Im Rothirschgehege des Heidenheimer Wildparks lebt Gretl - äußerlich eine Hirschkuh, doch sie selbst würde wohl sagen, sie ist ein Mensch. Davon ist der Förster des Wildparks überzeugt.
Wildparks werben mit der Nähe zur Natur - doch wilde Tiere sind meist schwer zu entdecken. Den Kontakt zum Menschen mögen sie nicht. Im Heidenheimer Wildpark Eichert wohnt eine Hirschkuh, die ist das genaue Gegenteil. Das freut die Besucher - und hat einen traurigen Hintergrund.
Hirschkuh Gretl begrüßt höflich ihre Besucher
Das Rothirschgehege liegt direkt hinter der Voith-Arena. Eine Gruppe von Kindergartenkindern steht dort am Zaun - die Hirschgruppe des nahegelegenen Waldkindergartens Ugental. Auf der anderen Seite des Zauns steht Gretl.
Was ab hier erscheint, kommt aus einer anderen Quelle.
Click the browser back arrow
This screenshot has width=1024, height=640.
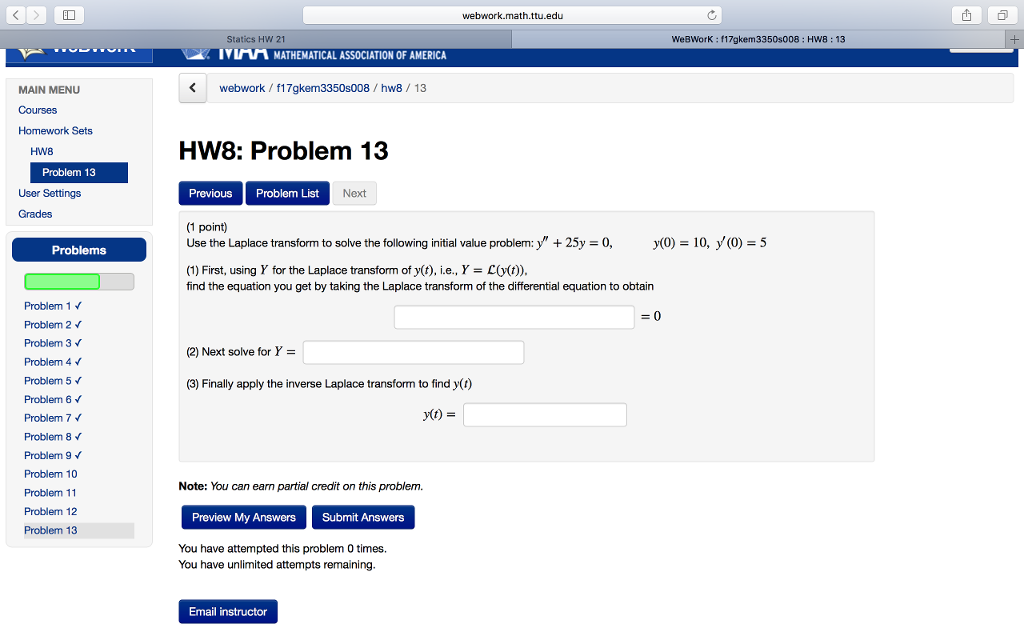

Um den Kontakt zu erleichtern, bekommen die Kinder von Förster Christian Eder prall gefüllte Eimer mit Äpfeln und Kastanien. Liebe geht bekanntlich durch den Magen. Ohne Berührungsängste wagen sich die Kinder an das Gehege. Ohne Berührungsängste traut sich Gretl an das Futter in den kleinen Kinderhänden.
Gretl begeistert die Kinder
"Der Hirsch hat meinen Apfel auf einem Happs ganz weggegessen", erzählt Ilias begeistert. Leo war mutig und hat Gretl sogar gestreichelt. "Die war ganz weich", verrät er, während ihn die Hirschkuh neckisch an seiner Hand berührt. "Das finde ich toll." "Die Gretl fühlt sich auch wuschelig an und wild", ergänzt Elisa.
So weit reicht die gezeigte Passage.